* Rows from a dataset
"""
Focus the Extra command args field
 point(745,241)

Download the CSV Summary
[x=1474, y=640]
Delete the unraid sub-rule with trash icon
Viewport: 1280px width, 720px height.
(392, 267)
"""
Arrange the lines of the records above as a numbered list, omitting any blank lines.

* SOLUTION TO THIS TASK
1. Focus the Extra command args field
2.  point(745,241)
3. Download the CSV Summary
4. [x=1474, y=640]
5. Delete the unraid sub-rule with trash icon
6. Viewport: 1280px width, 720px height.
7. (392, 267)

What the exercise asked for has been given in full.